=== Work instruction ===
Go to the line in the entries below that holds "You are a computer-use agent." and repeat exactly from there through the line that holds "Instruction: Select the", inclusive.

*** Opening of Records for processing ***

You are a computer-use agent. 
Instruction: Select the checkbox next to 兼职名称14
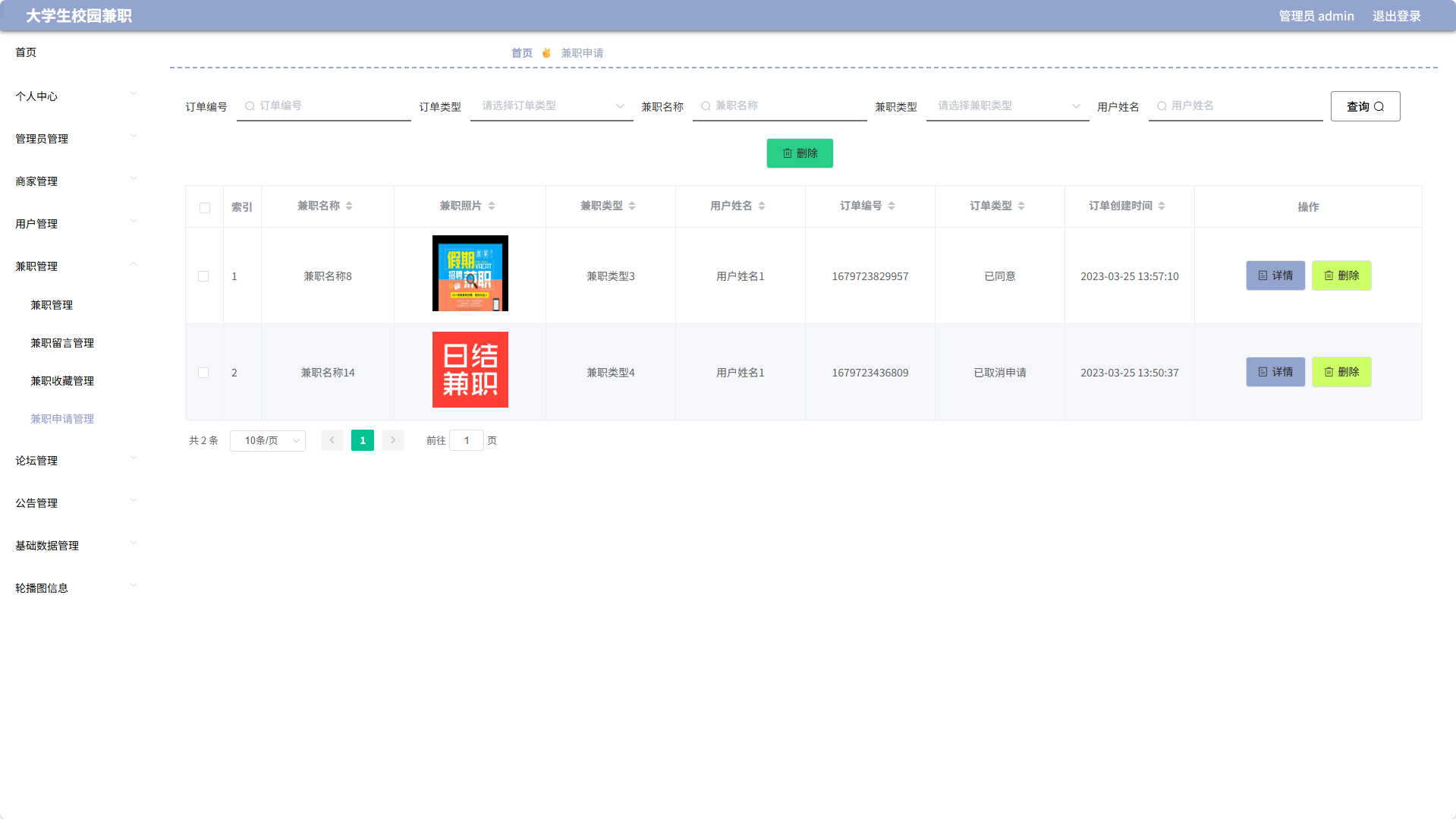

*** Close of Records for processing ***
*** Opening of Records for processing ***

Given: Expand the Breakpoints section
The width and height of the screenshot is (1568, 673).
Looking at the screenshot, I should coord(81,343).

*** Close of Records for processing ***

=== Reply to the exercise ===
You are a computer-use agent. 
Instruction: Select the checkbox next to 兼职名称14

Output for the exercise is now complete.